We have identified two genes that have been previously described as involved in growth. These genes are ORIGIN RECOGNITION COMPLEX 1A (ORC1A) and PPD1, whose KOs showed a significant reduction in ELSA, a smaller height and a late bolting in our experimental set up. ORC1A along with the product of gene ORIGIN RECOGNITION COMPLEX 1B (ORC1B) forms the origin recognition complex 1, a component of DNA replication initiation complexes that is also implicated in transcriptional regulation38. The orc1a mutant was described by De la Paz Sánchez and Gutiérrez38 as having smaller cell size and an increased cell density in their cotyledon epidermis. This phenotype was also observed in orc1b plants while the double mutants orc1a orc1b were not viable. The ORC1 rice homolog (OsORC1) seems to be involved in cell proliferation39,40, an essential part of growth. PPD1 and its homologue PEAPOD 2 (PPD2) both encode for plant-specific putative DNA-binding. The observed phenotype in ppd1 plants contrasts with the one described by White41, who studying Ler-0 mutants lacking PPD1 function showed an excess in lamina growth while plants had a reduced lamina size when the gene was overexpressed. The difference could be explained by the natural accession in which the mutation was studied, being Ler-0 in White41 and Col-0 in here. González et al.42 generated transgenic Col-0 plants carrying an artificial microRNA that targets both PPD1 and PPD2. These plants with reduced transcripts of PPD1 and PPD2 also showed an increased leaf area43. We have observed that in wild-type Col-0 the disruption of only PPD1 results in plants with a smaller rosette area, so the double mutant ppd1 ppd2 may have an opposite phenotype than ppd1 in Col-0. PPD1 has a TIFY domain, and in rice the overexpression of TIFY genes promotes plant growth44. Since we have observed that pdd1 plants have a reduced growth, we speculate that TIFY genes also promote growth in A. thaliana.

Finally, we have identified two growth-related genes that have not been previously described: MINICHROMOSOME MAINTENANCE 4 (MCM4) and REMORIN 1.2 (REM1.2). MCM4 encodes a minichromosome maintenance family protein, whose function is to ensure that DNA replication during S phase occurs completely and accurately45. It was described before that MCM proteins in A. thaliana and crop species (e.g., maize, pea and rice) are highly expressed in dividing tissues, as shoot apex and root tips45. For example, when MCM2 is disrupted, plants are not viable due to problems during early embryonic stages meanwhile its overexpression increases cell division in root meristems46. Therefore, MCM4 has a role in the mitotic cycle and consequently in cell proliferation, which is key for plant growth47. Orthologs of this protein in other organisms also have significant roles in growth, as individuals of Caenorhabditis elegans48 or Homo sapiens49 with deficiencies in MCM4 suffer of slower growth.
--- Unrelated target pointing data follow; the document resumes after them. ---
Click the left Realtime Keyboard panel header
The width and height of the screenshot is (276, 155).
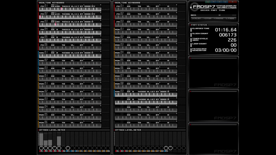[52, 3]

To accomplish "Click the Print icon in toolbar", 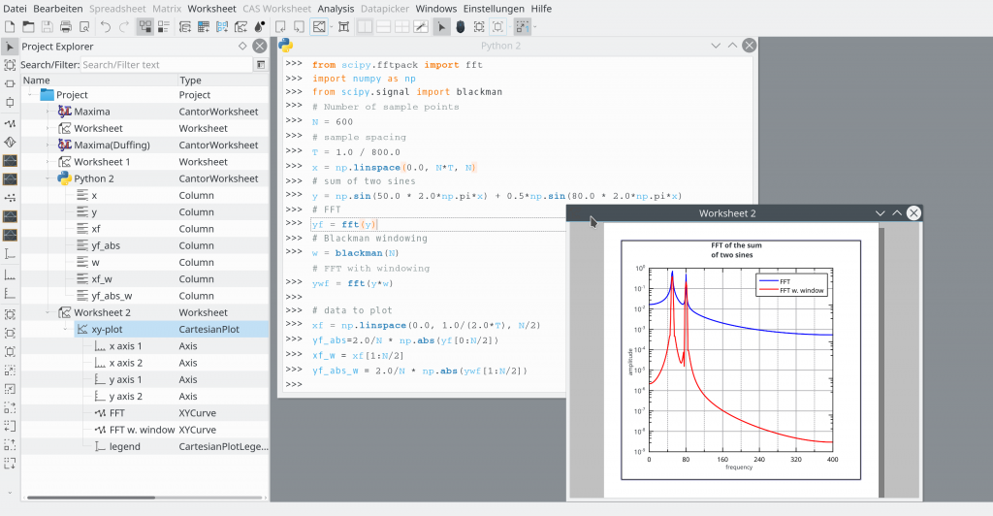I will pyautogui.click(x=64, y=27).
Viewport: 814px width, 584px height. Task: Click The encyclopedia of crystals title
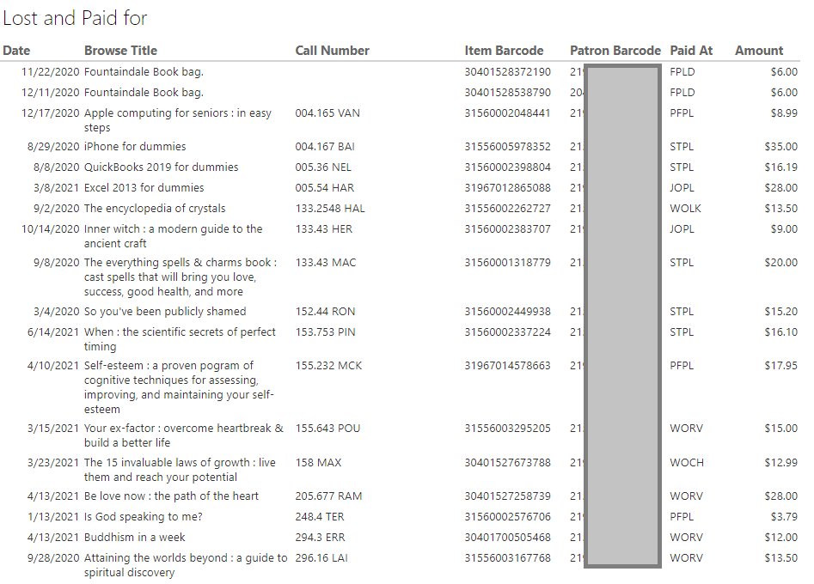click(155, 209)
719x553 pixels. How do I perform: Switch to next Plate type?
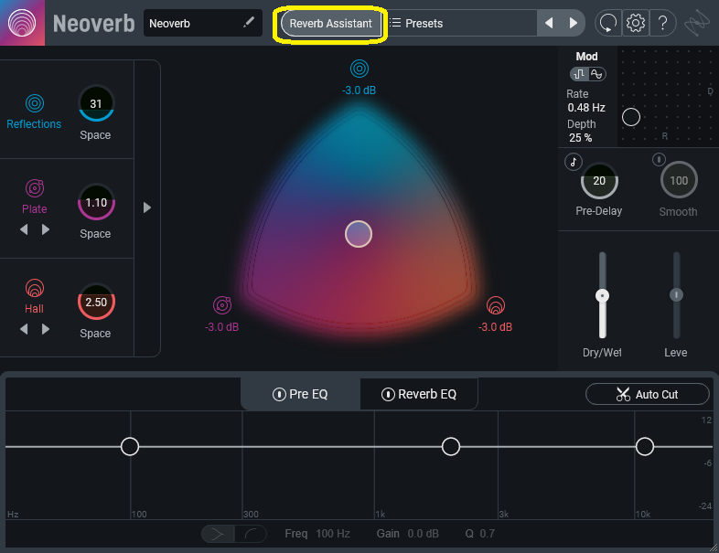coord(46,229)
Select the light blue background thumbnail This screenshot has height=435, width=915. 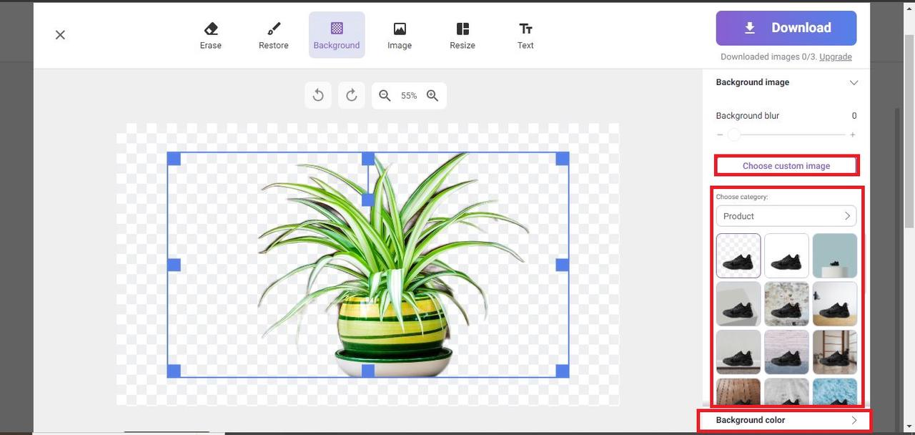point(834,255)

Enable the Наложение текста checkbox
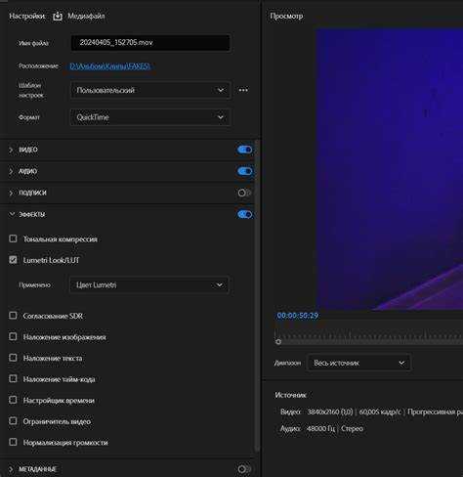(13, 358)
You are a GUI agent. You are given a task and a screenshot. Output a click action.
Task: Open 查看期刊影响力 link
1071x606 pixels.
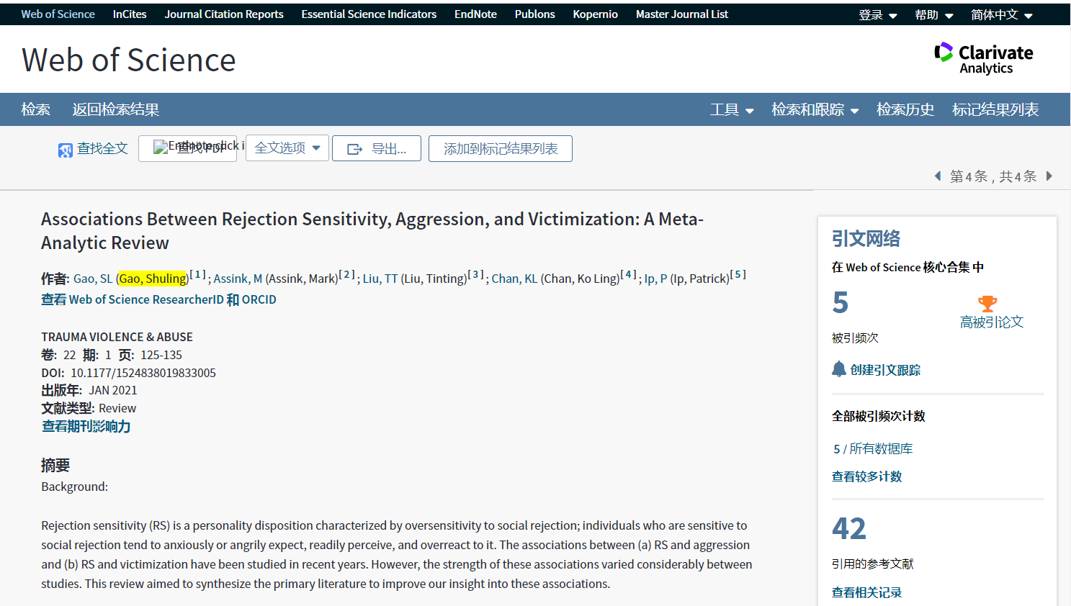pos(86,426)
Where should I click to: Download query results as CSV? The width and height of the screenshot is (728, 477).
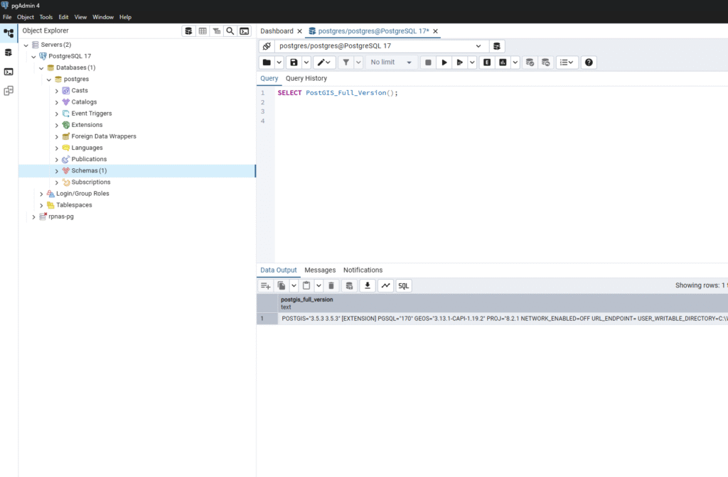(x=368, y=285)
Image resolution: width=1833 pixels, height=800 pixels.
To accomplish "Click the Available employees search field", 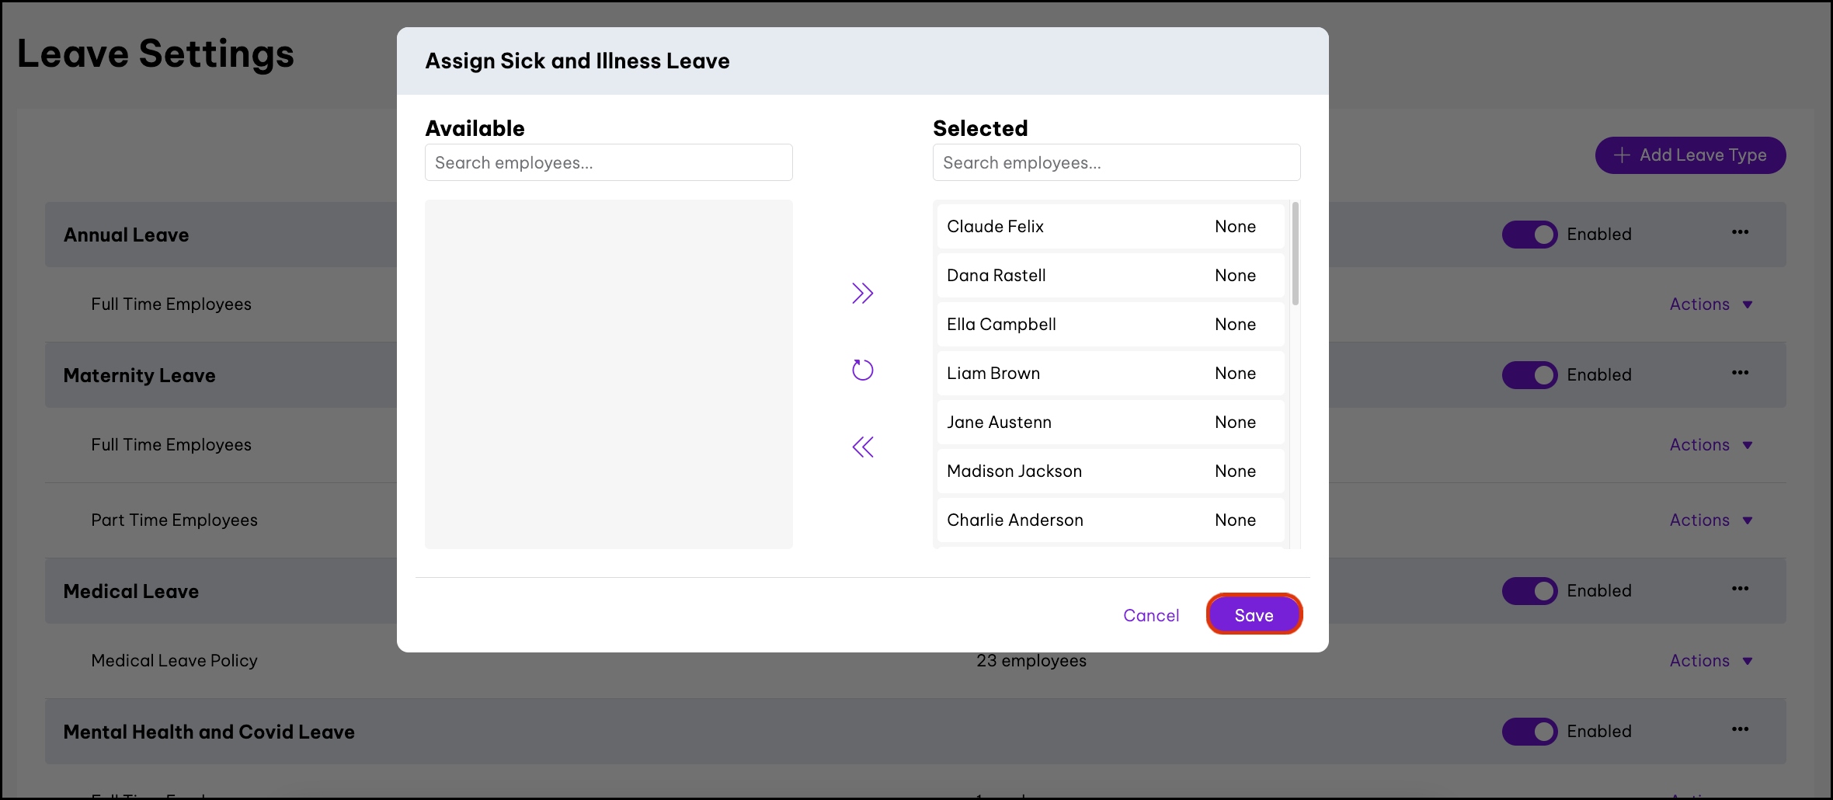I will [x=608, y=163].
The REM1.2 gene encodes a member of the remorin family of proteins whose function is not well understood but seem to have an important role in lipid rafts, platforms for signal transduction processes implicated in signaling50. It has been shown that remorins can restrict cell-to-cell movement of plant viruses51,52 or interact with symbiotic receptors to regulate bacterial infection in root nodules53. Hence, REM1.2 seems implicated in plant–microbe interactions. As an immunity-related receptor, its function may be also implicated in the plant growth signaling. This is because immunity and growth-related receptors share common co-receptors and signaling components54. REM1.2 may be a receptor also implicated in plant growth, either for its role in sensing growth-related signals or for its effects in binding growth-related signaling components that makes them less available. Despite growth being a trait controlled by many small-effect loci, we have been able to identify genes with a significative effect on the trait.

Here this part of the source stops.